[Recorded data]
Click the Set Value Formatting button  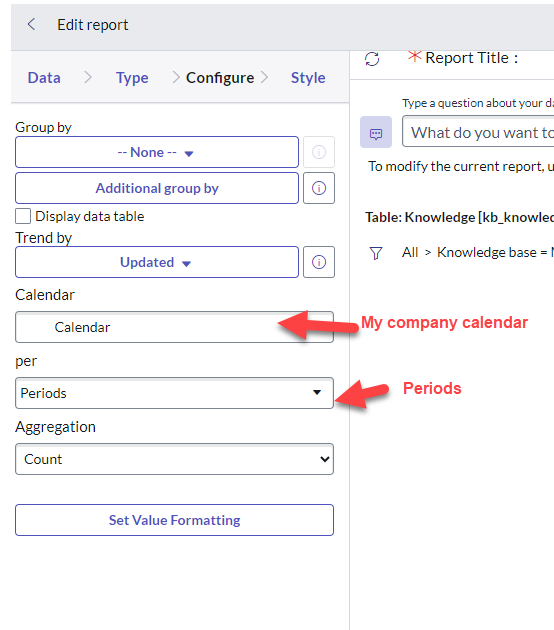click(x=174, y=520)
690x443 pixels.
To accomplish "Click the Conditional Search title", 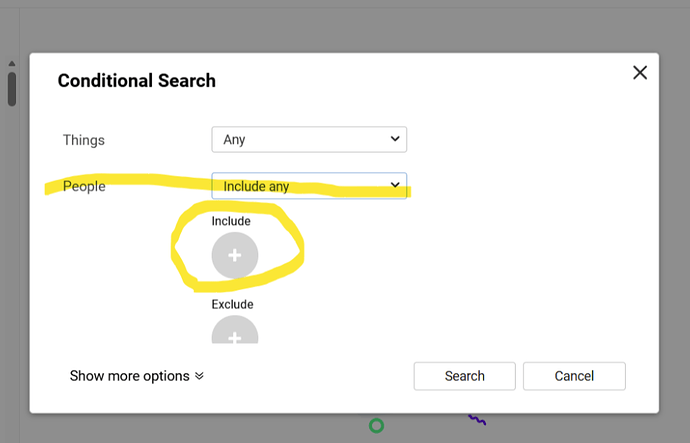I will (137, 81).
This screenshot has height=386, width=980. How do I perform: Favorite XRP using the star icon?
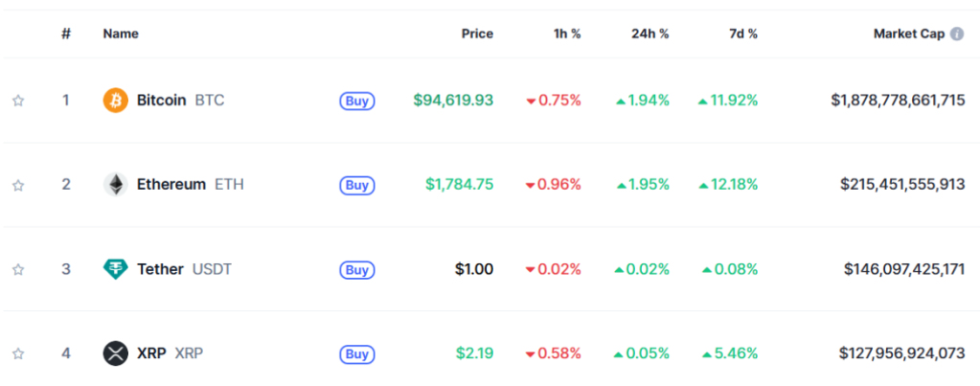pyautogui.click(x=18, y=354)

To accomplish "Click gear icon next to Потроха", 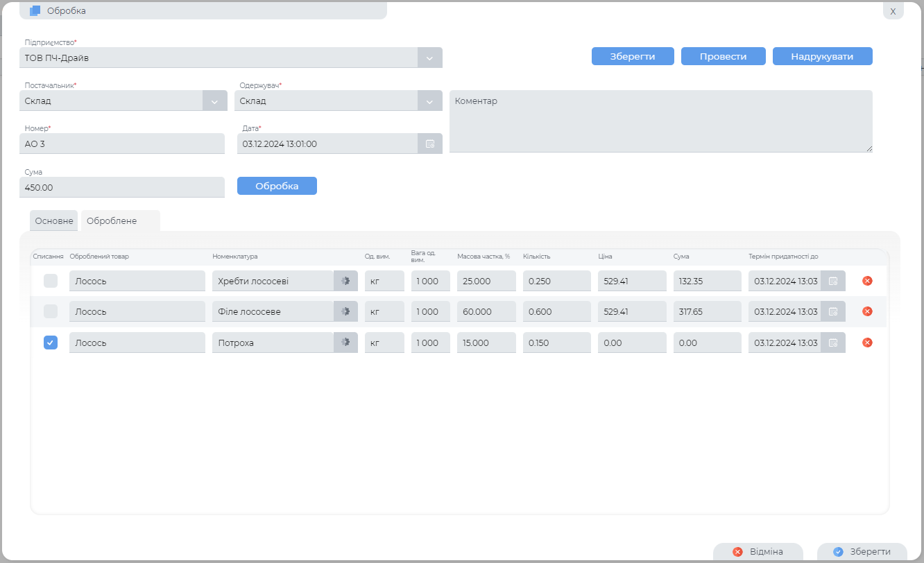I will coord(345,343).
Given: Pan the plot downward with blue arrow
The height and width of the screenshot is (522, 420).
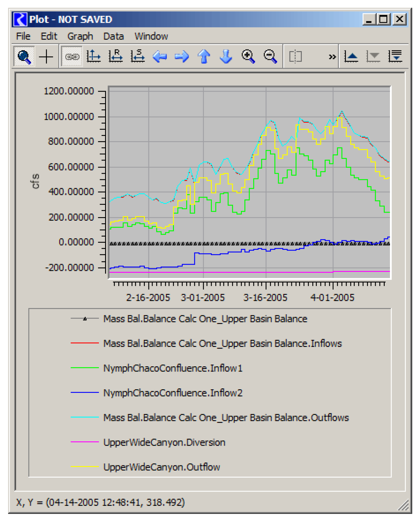Looking at the screenshot, I should coord(226,57).
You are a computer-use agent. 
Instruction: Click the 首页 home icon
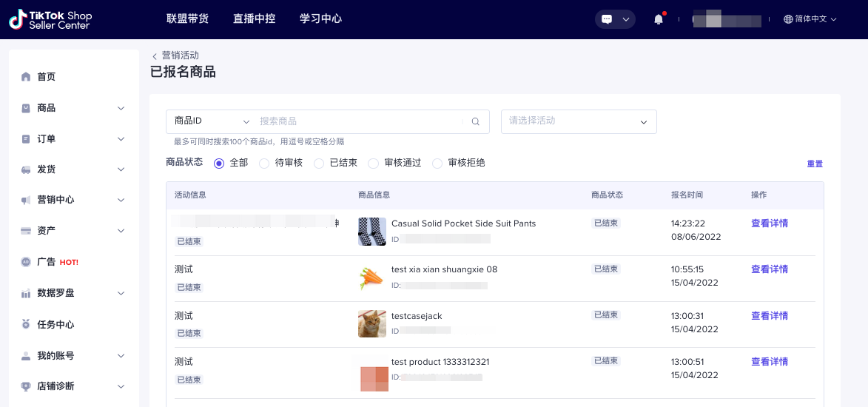pos(27,77)
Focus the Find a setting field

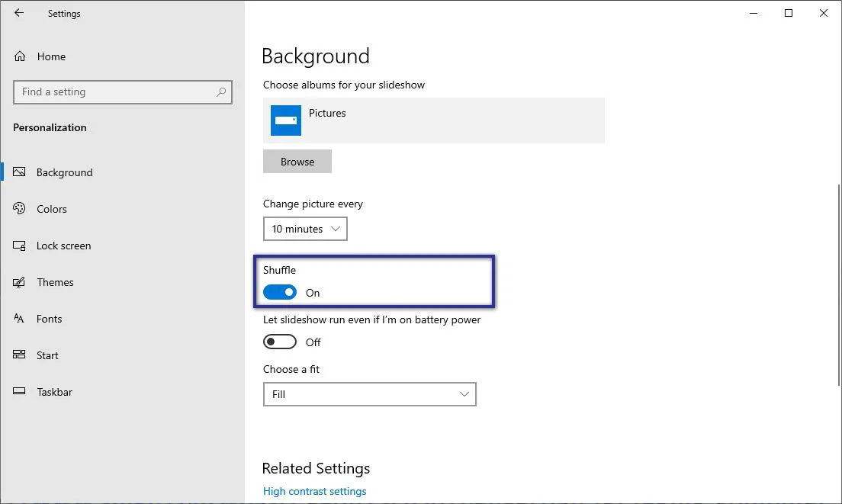(x=114, y=92)
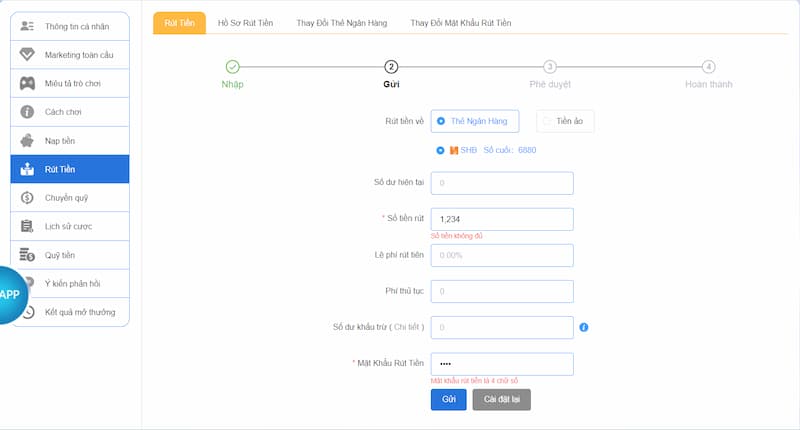Choose the SHB bank card ending 6880
The height and width of the screenshot is (430, 800).
(441, 150)
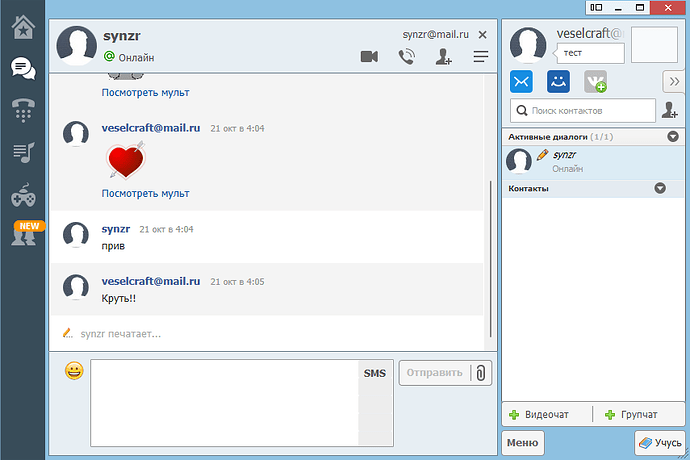
Task: Collapse the Активные диалоги section
Action: pos(659,136)
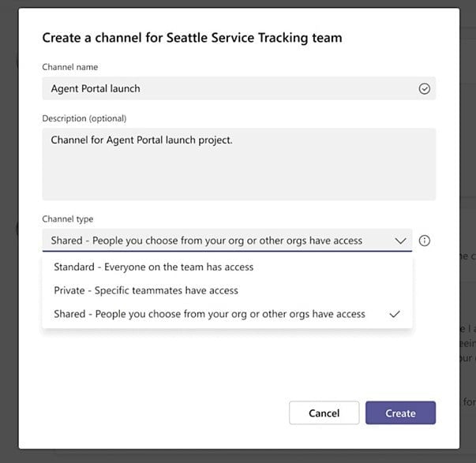Viewport: 476px width, 463px height.
Task: Click the word "Private" in the dropdown list
Action: 69,290
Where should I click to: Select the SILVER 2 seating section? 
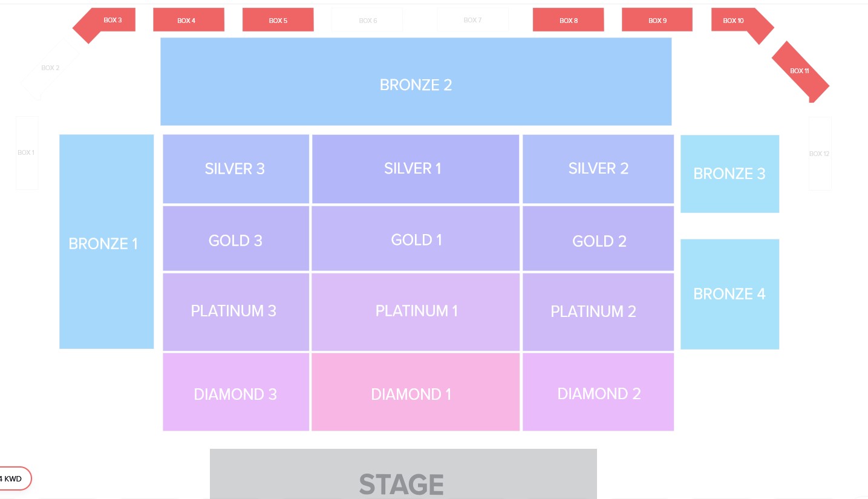coord(598,168)

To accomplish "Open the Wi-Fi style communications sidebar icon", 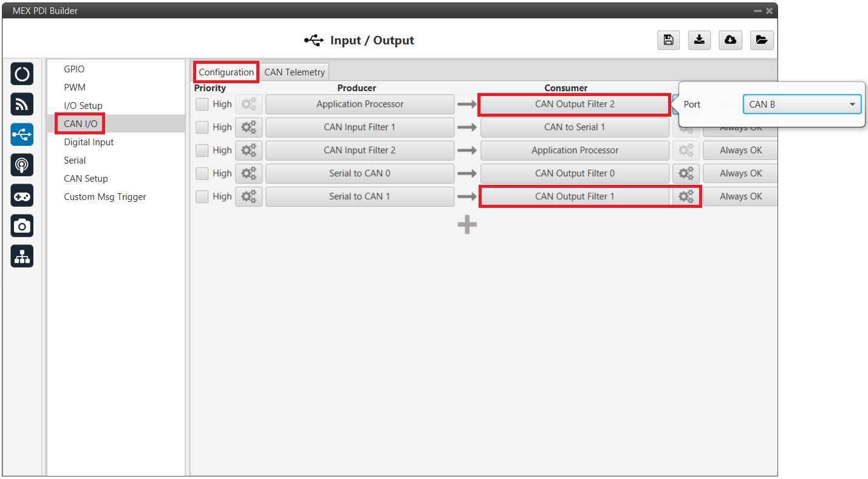I will 22,105.
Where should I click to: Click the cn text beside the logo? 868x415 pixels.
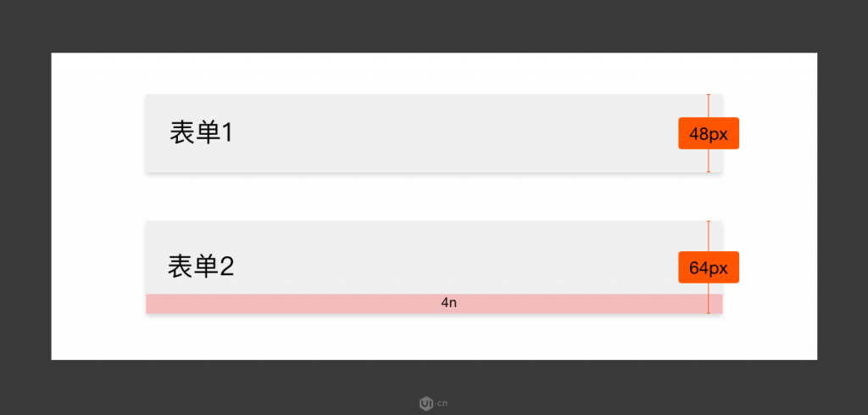point(442,403)
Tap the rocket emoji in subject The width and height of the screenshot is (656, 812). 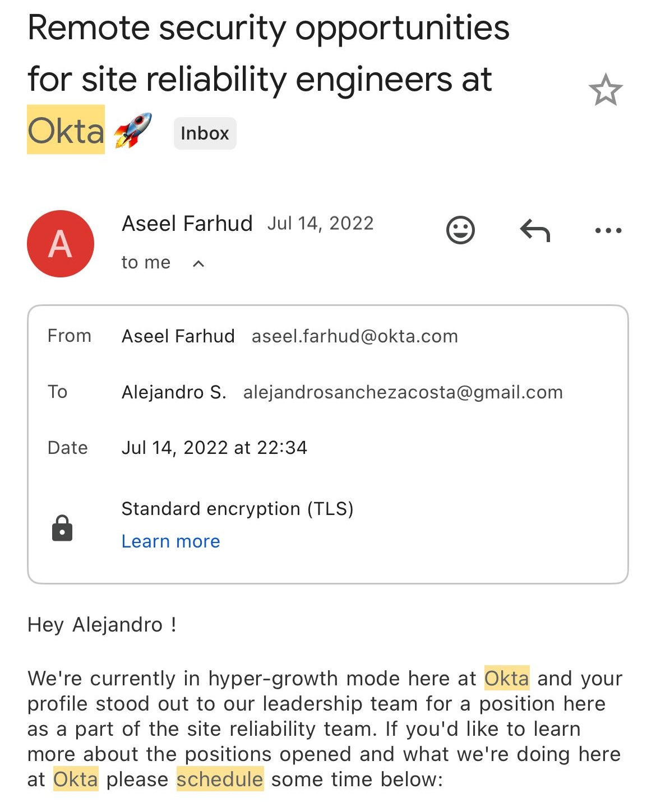coord(132,130)
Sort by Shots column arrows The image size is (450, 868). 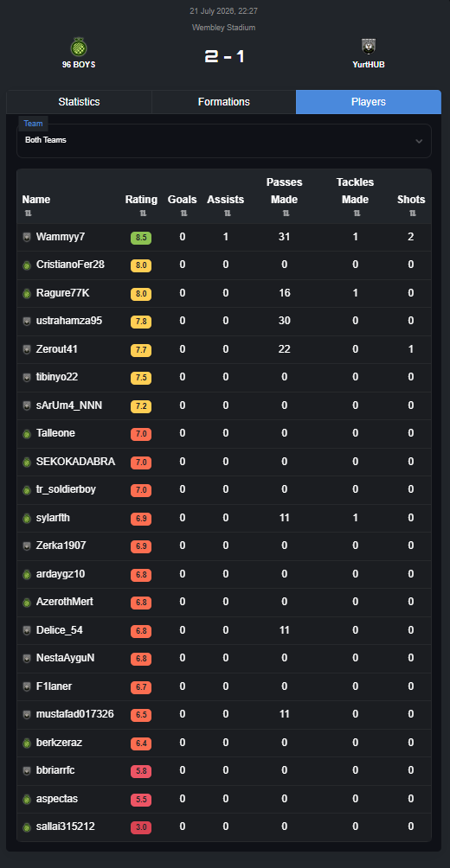[412, 214]
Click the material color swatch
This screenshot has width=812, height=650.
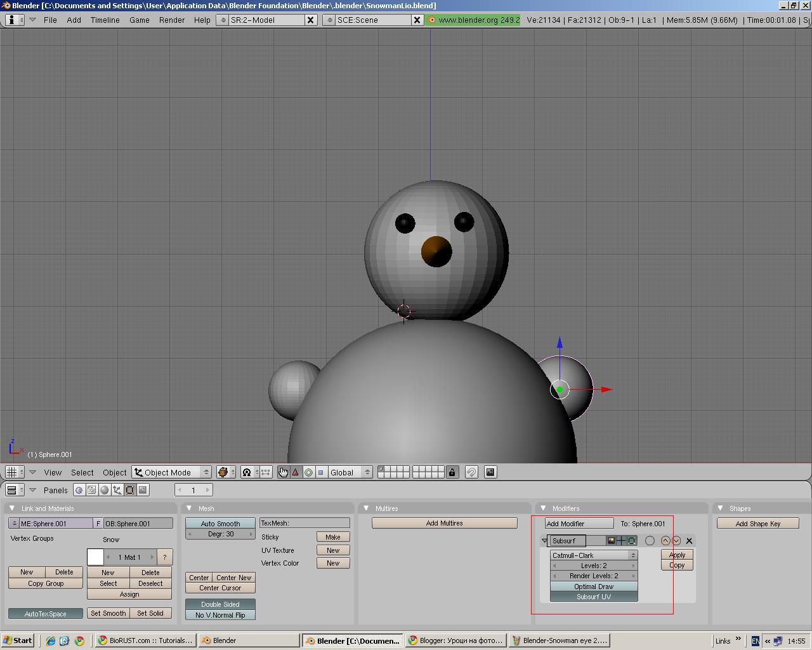click(x=95, y=557)
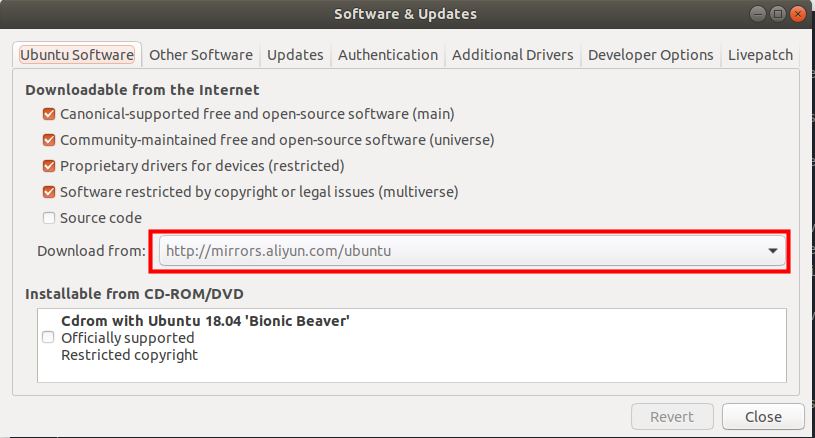Viewport: 815px width, 438px height.
Task: Open the Download from server combo box
Action: pyautogui.click(x=468, y=251)
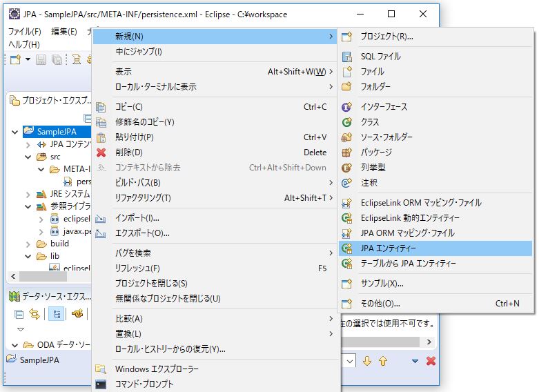Click その他(O)... in the New submenu
Viewport: 539px width, 392px height.
click(380, 304)
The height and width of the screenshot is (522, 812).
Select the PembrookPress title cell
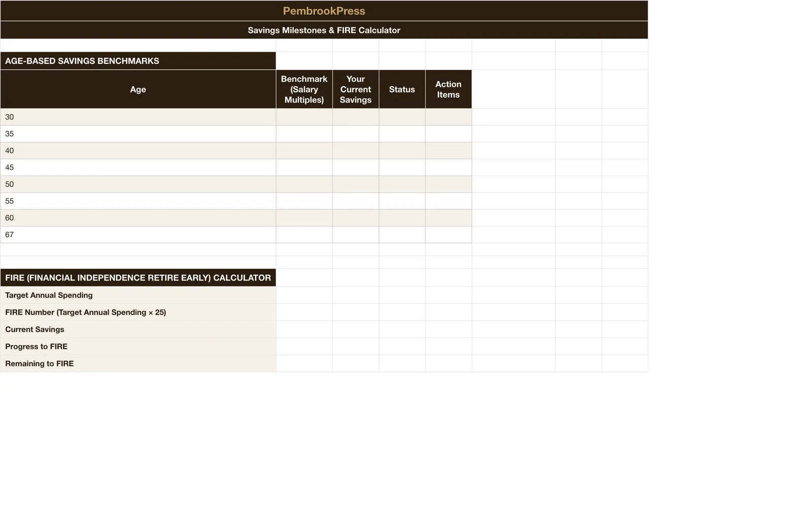pyautogui.click(x=324, y=11)
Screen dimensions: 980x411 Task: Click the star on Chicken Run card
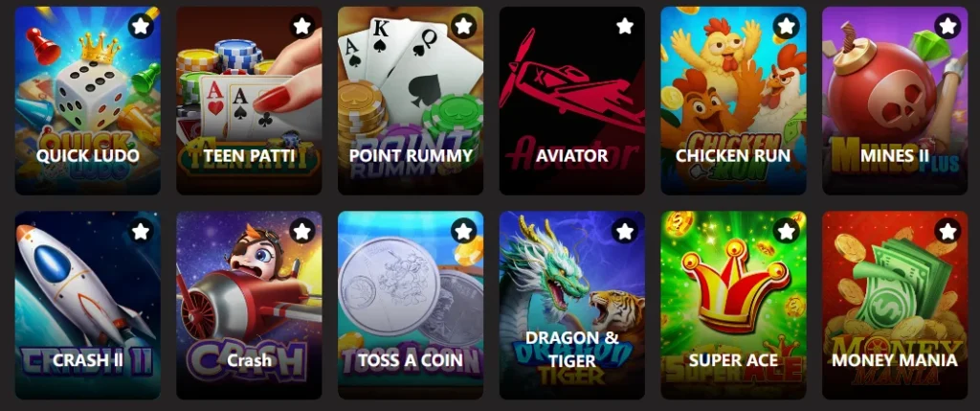point(787,26)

Problem requirements: Reproduce the lines of the data that run from the one containing "The height and width of the screenshot is (522, 812)." to the final line, both included, exactly as they appear and without the pictures.

Your solution:
The height and width of the screenshot is (522, 812).
Select the PembrookPress title cell
pyautogui.click(x=324, y=11)
Screen dimensions: 980x411 Task: Click the star on Chicken Run card
point(787,26)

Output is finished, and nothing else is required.